● TEXTAUSZUG:
------------------------------------------------------------
Zukunft mit Tradition
–„Macht“ entführt uns in das Jahr 2031. Die Erde steht vor dem finalen Kollaps. Die Politik, an deren Hauptschalthebeln nun Frauen sitzen, versucht mit Notmaßnahmen das Ende noch hinauszuzögern. Fleisch oder Benzin zum Beispiel gibt es nur im Tausch gegen CO2-Gutscheine, mit denen ein reger Handel betrieben wird. Die Jungbrunnenpille Ephebo lässt alte Menschen ganz schnell wieder jung und spritzig wirken, zum Preis eines extrem erhöhen Risikos, in den nächsten Jahren an Krebs zu erkranken. Smartphones sind von riesigen Compunikatoren ersetzt worden, statt gegooglet wird geshammt, man zahlt mit Westos.
------------------------------------------------------------
● AUFGABE 1: Womit bezahlt man laut dem Textauszug im Jahr 2031?
● AUFGABE 2: Wiederhole aus dem Textauszug Wort für Wort den Teil, der mit den Worten „Zukunft mit Tradition“ anfängt und mit „zahlt mit Westos.“ aufhört.
Die Zeilen weiter unten stammen aus einer anderen Quelle.

● DATENAUSZUG:
------------------------------------------------------------
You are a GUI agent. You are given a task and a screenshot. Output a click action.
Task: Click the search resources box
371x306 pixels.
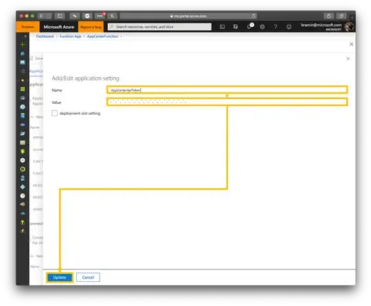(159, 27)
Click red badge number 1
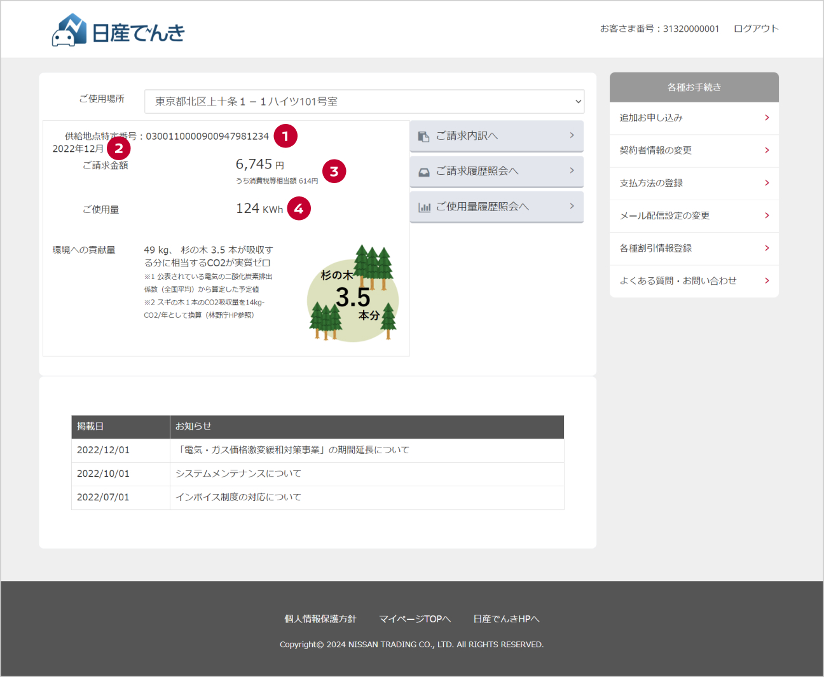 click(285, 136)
------------------------------------------------------------
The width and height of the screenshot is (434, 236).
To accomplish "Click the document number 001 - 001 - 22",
------------------------------------------------------------
● ANTWORT 1: Mit Westos.

● ANTWORT 2:
Zukunft mit Tradition
–„Macht“ entführt uns in das Jahr 2031. Die Erde steht vor dem finalen Kollaps. Die Politik, an deren Hauptschalthebeln nun Frauen sitzen, versucht mit Notmaßnahmen das Ende noch hinauszuzögern. Fleisch oder Benzin zum Beispiel gibt es nur im Tausch gegen CO2-Gutscheine, mit denen ein reger Handel betrieben wird. Die Jungbrunnenpille Ephebo lässt alte Menschen ganz schnell wieder jung und spritzig wirken, zum Preis eines extrem erhöhen Risikos, in den nächsten Jahren an Krebs zu erkranken. Smartphones sind von riesigen Compunikatoren ersetzt worden, statt gegooglet wird geshammt, man zahlt mit Westos.